[The input]
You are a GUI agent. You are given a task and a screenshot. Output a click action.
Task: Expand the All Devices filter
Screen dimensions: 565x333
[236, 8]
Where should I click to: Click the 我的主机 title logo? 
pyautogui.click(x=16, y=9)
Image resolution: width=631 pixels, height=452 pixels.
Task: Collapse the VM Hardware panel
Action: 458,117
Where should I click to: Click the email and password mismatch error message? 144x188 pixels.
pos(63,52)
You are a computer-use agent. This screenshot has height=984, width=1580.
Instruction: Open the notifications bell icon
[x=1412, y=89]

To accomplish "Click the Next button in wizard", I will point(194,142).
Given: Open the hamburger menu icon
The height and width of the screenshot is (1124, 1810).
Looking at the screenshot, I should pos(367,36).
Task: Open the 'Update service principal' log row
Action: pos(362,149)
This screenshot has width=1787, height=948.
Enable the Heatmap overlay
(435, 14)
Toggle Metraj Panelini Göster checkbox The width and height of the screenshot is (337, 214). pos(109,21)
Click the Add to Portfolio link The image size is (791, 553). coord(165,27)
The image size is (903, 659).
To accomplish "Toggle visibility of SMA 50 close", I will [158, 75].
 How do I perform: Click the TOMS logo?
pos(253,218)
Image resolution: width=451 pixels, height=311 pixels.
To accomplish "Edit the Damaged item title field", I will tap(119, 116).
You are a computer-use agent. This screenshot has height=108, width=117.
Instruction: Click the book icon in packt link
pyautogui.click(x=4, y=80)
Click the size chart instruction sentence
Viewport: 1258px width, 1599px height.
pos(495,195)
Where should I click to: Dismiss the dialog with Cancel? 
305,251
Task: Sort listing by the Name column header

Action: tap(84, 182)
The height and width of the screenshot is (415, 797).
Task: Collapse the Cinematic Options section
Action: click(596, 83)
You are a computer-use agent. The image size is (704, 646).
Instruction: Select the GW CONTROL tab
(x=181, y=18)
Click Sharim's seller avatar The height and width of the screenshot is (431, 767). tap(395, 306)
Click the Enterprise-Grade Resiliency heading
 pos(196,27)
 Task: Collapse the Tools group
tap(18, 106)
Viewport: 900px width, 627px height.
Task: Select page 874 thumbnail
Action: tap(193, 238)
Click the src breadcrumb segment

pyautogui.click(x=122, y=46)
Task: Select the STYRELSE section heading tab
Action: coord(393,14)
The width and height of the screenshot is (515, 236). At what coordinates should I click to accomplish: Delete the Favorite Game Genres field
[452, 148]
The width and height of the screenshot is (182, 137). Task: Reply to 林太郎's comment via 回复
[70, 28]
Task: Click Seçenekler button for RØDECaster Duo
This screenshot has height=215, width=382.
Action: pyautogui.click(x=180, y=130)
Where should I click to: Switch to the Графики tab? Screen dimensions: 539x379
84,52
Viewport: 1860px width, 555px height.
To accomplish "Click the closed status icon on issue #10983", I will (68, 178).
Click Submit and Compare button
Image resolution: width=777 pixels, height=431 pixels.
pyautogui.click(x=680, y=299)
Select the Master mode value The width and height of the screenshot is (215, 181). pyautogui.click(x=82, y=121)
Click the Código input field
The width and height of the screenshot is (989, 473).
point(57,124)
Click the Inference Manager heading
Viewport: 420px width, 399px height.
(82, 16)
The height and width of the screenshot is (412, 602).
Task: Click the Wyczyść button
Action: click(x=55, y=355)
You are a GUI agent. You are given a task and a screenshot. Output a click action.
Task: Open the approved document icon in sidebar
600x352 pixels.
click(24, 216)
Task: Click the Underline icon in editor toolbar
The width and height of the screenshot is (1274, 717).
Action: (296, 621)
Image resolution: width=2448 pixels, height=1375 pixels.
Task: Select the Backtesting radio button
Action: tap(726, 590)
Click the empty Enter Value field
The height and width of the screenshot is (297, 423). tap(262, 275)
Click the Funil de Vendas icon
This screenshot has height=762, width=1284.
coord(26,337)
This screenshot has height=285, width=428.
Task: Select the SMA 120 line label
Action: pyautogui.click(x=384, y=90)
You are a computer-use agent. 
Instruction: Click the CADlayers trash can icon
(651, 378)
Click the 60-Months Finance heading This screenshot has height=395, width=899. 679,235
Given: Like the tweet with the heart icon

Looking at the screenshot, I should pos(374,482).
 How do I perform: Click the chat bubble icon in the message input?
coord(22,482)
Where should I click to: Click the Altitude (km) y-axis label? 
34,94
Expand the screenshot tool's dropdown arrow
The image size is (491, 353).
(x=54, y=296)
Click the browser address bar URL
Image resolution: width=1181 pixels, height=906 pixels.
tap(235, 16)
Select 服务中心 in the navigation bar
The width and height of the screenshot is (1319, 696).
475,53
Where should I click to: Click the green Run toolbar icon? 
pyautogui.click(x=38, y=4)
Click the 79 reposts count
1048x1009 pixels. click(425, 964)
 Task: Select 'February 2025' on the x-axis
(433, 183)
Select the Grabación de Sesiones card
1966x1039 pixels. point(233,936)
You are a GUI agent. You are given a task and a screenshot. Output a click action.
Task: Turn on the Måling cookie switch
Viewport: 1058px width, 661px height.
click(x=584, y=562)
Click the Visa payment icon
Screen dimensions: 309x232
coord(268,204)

[What is being asked] Reproduce the lines from the first line through the line containing "Action: 458,117", replacing "screenshot" with "screen image" and leaving everything else unchanged.

[Finished task]
You are a GUI agent. You are given a task and a screen image. Output a click action.
Task: Expand the All Devices filter
Screen dimensions: 565x333
[236, 8]
Where should I click to: Click the 我的主机 title logo? 
pyautogui.click(x=16, y=9)
Image resolution: width=631 pixels, height=452 pixels.
Task: Collapse the VM Hardware panel
Action: 458,117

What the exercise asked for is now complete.